West Bank, UK

West Bank, UK

They’re an odd couple indeed. But sadly, this one doesn’t have the spark of Oscar and Felix, nor the comedy of the George W. and Al Gore spoof of the Odd Couple on Saturday Night Live. This couple does not consist of a neat freak and a slob, but instead of a Palestenian and an Israeli who find themselves sharing a small flat in London. Their story is told in West Bank, UK, the haphazard attempt at a musical comedy currently playing at the LaMaMa E.T.C. The production attempts to fuse satire, comedy and commentary into 75 minutes and, sadly, it falls quite short.

After having his heart broken by a German ballerina, Assaf (Jeremy Cohen) returns to his rent-controlled flat in London only to find it occupied by a Palestenian refugee named Aziz. (Mike Mosallam). Unable to choose between the two of them, their landlord, who goes by the name NYC (NY to her friends) suggests that they share the apartment. After bonding over their shared scorn for American prejudice and racism the two become friends, and soon after, lovers, in an oddly amusing song with a chorus of, “Maybe we could lie like spoons tonight!” Their relationship is hardly monogamous, however, and quickly turns sour when Assaf brings home a blind date (Michelle Solomon as an uptight, but adventurous Jewish woman), and the men’s shared bed quickly turns into a separated apartment, with many arguments resulting about whose half is whose.
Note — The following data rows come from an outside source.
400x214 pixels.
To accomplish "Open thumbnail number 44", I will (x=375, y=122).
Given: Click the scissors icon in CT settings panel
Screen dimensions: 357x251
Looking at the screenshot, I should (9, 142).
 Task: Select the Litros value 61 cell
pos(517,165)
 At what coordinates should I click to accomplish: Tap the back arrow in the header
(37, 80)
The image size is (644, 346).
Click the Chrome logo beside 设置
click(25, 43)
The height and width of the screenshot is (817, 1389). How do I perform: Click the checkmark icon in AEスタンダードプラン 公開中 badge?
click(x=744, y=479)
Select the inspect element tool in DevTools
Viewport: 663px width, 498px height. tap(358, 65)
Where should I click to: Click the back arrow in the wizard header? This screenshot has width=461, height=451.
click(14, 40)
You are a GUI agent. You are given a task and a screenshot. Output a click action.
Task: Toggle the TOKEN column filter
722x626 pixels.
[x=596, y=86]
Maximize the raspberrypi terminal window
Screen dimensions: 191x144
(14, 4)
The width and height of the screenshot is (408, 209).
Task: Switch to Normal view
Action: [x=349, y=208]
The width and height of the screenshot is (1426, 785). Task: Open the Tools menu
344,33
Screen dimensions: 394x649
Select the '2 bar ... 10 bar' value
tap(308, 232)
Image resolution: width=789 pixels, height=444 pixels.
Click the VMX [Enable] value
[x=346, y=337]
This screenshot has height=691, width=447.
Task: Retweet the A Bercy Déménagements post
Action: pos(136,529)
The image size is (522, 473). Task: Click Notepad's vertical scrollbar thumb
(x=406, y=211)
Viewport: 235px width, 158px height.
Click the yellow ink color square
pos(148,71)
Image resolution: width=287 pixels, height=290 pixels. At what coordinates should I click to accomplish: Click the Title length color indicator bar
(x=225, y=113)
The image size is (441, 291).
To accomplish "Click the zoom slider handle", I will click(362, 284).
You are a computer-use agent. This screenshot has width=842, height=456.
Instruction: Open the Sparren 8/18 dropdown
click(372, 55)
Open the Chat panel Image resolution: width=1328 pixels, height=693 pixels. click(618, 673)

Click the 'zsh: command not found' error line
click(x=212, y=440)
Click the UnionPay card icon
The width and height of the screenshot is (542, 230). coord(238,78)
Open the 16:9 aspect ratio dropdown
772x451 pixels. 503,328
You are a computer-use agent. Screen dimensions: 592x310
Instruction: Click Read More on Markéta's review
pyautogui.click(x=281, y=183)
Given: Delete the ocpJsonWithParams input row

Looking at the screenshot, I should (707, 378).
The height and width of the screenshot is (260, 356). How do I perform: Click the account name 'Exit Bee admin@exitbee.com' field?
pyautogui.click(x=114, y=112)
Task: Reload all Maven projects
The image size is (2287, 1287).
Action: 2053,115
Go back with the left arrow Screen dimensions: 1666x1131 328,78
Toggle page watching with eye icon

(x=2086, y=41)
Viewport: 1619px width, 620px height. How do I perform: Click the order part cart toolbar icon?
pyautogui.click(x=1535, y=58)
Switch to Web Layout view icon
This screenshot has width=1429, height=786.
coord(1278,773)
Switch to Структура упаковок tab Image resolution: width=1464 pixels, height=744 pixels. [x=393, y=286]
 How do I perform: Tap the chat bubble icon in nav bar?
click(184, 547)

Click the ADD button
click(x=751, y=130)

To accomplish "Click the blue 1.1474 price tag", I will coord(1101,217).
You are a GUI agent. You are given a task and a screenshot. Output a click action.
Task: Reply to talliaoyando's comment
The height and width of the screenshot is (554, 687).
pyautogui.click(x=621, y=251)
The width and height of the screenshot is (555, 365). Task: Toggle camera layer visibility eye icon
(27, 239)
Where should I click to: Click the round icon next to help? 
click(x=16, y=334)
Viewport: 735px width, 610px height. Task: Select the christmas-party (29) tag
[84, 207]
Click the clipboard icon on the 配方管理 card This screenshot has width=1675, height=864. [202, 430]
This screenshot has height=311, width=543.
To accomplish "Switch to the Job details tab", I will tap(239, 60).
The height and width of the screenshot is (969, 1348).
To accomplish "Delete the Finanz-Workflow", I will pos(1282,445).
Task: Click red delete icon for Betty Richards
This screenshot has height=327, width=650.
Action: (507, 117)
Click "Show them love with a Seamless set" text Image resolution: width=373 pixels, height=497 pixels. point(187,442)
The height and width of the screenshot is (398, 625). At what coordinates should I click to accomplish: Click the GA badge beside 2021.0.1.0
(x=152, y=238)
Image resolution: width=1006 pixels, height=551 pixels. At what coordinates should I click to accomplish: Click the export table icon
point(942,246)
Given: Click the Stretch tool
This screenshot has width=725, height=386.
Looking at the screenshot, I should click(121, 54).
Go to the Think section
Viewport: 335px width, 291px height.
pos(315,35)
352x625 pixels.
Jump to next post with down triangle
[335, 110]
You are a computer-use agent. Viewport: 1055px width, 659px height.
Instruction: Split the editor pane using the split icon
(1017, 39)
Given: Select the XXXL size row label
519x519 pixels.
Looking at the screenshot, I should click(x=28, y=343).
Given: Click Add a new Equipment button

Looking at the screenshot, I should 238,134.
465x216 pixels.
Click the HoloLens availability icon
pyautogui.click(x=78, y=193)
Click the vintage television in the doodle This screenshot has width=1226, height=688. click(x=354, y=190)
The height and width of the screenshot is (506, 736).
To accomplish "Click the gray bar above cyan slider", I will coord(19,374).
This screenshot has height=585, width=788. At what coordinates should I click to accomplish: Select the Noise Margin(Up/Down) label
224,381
The story is peppered with songs of various genres, including old-fashioned musical theatre, salsa and even country, performed by an extremely adept and talented band. Attempting to function as an allegory or fable, the show falls sadly short of its intentions. The parallels between Assaf and Aziz are obvious – at times too obvious – but neither of the men are developed enough to warrant any sympathy or investment from the audience. Their romantic coupling, reminiscent of Molina and Valentin in Kiss of the Spider Woman , was predictable but hardly plot-advancing.

That could be because the play is lacking a plot. The show is more a series of sketches of the men’s life together than a story with a beginning, middle and end (it lacks the end, especially). The scenes do contain some poignant moments, especially one reminiscent of the recent debate over the cartoon of the prophet Mohammed, but some of the scenes feel unnecessary, while others feel simply strange.

This is disappointing, because the promise of the show is painfully obvious. The subject could not be more timely, or more necessary in America right now. The cast is extremely talented, with Mosaliam and Cohen giving heartfelt performances as Aziz and Asif. The two men’s harmonies while singing are achingly beautiful, which is an effective contradiction to the satire about the political and social situations that are being acted onstage.

One of these satires is one of the show’s highlights – a melody sung by television reporters sensationalizing the news, and how they like it, “hot hot hot.” One of them warbles, “Look what I found – a head in a tree/ Maybe I’ll make anchor if I show some sympathy.” The song is quick and clever and its point is a valid one It’s a shame there aren’t more scenes like that in the show.